I walked into the quire, lined with rows of high, beautifully decorated wooden pews. To one side stood an enormous, ornate construction in dark wood, richly adorned with pillars and arches. A decorated sepulchre was set atop a bier ten feet high, with niches carved in the side where people could kneel and pray. Offerings were hung on the bier: rosaries and rings and necklaces. Giles knelt in a niche, praying intently, his lips moving silently. Hearing my footsteps, he turned. He stared blankly for a moment, his mind far away. Then he smiled and rose stiffly to his feet.
‘Forgive me,’ I said. ‘I did not mean to interrupt.’
‘No, no, it was discourteous of me to leave you.’ He waved at the shrine. ‘Well, behold the shrine of St William, that so angered the King.’
‘Who was he?’
‘An early archbishop of York. It is said the Ouse bridge collapsed when he was crossing it in procession, but by divine intervention none were killed. He is the patron saint of the city; many come to pray for his intercession, as you see.’
I nodded uncomfortably. To me tales of centuries-old miracles had no meaning; and the shrine struck me over-elaborate, even ugly.
‘It seems those who say the King’s passion for reform died with Cromwell were wrong,’ Giles said. ‘As we heard from his own lips, St William’s shrine will be destroyed. It offends his great vanity.’
‘It seems so,’ I said quietly.
‘Would you approve?’ He gave me a sharp look.
‘I confess saints and shrines mean little to me. But perhaps it is a shame to destroy it if it means so much to the people.’
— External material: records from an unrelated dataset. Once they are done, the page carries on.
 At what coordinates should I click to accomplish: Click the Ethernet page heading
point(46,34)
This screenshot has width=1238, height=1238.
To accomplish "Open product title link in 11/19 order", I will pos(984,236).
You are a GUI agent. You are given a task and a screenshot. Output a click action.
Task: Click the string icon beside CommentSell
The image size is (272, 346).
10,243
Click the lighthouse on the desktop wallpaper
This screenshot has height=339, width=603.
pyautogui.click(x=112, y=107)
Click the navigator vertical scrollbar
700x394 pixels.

‘Now this too is to be taken from York.’ He sighed. ‘Well, let us go.’ With a last look at the shrine, he turned away. We returned to the nave, where Tamasin and Barak still stood before the statues of the kings.
‘Master Wrenne?’ Tamasin asked him. ‘Why do the Kings stop at Henry V?’
‘Ah. There used to be a figure of Henry VI there, the Lancastrian king who was defeated in the Wars of the Roses. Many believed him to be a saint, and people would come and make offerings beneath his statue. The Yorkist kings did not approve, so the statue was removed.’ He turned to me and raised his eyebrows. ‘So you see, kings as well as saints may be written out of history.’
Two clerks walked past us, going into the quire. ‘Tomorrow?’ I heard one say to the other.
‘Ay. He’s tired of waiting, they’re packing up tonight and going on to Hull in the morning. The King’s said to be furious, perhaps that’s why the shrine angered him so.’
I turned to him. ‘Pardon me, sir. Is the King leaving?’
The old man smiled. ‘Ay sir. First thing tomorrow. He has given up on waiting for King James. They’re packing everything up at the camp already.’ He smiled, evidently pleased at the news.
I turned back to my companions. Our faces lit up with relief. ‘At last,’ Tamasin said. ‘God be praised!’
Chapter Thirty-one
WHEN WE RETURNED TO St Mary’s we found the scene already transformed. The royal tents were being taken down, men carefully wrapping the rich tapestries and furnishings and loading them on to carts.
An official posted in the yard stopped us. ‘Sirs, mistress. A moment please. Have you horses stabled in the church?’
‘Yes.’
‘Be sure you fetch them early tomorrow morning. All must be present in the courtyard by six.’
‘That early?’
‘Yes. The Progress is to be at Howlme on Spalding Moor by nightfall The King wants to shake the dust of York from his feet.’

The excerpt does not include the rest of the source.